Instruções a seguir.
Localize nos dados abaixo todas as linhas que contêm a sequência "bounding" e copie cada uma delas. Diferencie maiúsculas de minúsculas.

Dados.
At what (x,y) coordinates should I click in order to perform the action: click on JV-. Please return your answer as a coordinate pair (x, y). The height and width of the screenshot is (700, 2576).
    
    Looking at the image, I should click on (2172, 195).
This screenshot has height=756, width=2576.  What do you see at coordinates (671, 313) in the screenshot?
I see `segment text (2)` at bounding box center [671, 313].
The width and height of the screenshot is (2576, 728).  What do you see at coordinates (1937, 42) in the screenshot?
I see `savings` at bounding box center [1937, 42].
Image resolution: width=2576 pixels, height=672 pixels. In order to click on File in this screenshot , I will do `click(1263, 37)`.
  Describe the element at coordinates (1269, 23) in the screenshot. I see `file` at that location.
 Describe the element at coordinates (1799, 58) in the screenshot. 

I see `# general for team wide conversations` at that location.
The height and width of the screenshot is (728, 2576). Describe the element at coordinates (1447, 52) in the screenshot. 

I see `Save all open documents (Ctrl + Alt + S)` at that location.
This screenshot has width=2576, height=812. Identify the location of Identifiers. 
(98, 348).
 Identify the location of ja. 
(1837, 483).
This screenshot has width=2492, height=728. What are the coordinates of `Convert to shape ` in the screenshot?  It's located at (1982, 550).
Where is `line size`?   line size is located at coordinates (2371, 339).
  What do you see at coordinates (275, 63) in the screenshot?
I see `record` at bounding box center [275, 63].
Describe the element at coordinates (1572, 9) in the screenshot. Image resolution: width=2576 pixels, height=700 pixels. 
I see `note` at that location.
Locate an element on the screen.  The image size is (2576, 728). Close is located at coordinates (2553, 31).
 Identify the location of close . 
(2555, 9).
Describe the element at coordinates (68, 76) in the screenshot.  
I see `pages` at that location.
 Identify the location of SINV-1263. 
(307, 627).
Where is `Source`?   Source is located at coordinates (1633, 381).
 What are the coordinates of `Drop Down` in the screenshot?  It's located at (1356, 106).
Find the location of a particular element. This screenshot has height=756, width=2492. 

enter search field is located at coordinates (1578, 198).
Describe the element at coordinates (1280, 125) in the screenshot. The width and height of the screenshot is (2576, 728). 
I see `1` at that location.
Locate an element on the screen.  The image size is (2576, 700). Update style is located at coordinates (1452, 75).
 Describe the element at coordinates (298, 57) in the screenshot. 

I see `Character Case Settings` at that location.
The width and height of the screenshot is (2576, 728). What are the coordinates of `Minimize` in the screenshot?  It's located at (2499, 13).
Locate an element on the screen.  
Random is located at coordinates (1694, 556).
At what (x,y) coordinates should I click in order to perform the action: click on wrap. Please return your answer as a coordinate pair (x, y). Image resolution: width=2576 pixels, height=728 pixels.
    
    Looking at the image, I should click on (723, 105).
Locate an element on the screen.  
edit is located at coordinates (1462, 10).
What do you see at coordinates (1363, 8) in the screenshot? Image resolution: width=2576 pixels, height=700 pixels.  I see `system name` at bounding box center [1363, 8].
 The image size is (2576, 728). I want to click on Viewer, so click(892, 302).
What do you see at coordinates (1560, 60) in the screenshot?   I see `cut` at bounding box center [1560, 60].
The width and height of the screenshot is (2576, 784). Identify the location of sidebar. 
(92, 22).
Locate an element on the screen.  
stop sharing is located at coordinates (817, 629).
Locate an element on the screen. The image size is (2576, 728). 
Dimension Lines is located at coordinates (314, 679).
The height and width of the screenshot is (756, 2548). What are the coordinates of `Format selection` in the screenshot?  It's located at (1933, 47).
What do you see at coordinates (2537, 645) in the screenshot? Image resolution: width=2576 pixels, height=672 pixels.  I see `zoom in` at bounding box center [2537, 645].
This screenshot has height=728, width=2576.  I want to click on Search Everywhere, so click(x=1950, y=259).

Solução do problema.
I see `segment text (2)` at bounding box center [671, 313].
I see `savings` at bounding box center [1937, 42].
I see `record` at bounding box center [275, 63].
What do you see at coordinates (1363, 8) in the screenshot? Image resolution: width=2576 pixels, height=700 pixels.  I see `system name` at bounding box center [1363, 8].
What do you see at coordinates (1560, 60) in the screenshot?   I see `cut` at bounding box center [1560, 60].
What do you see at coordinates (2537, 645) in the screenshot? Image resolution: width=2576 pixels, height=672 pixels.  I see `zoom in` at bounding box center [2537, 645].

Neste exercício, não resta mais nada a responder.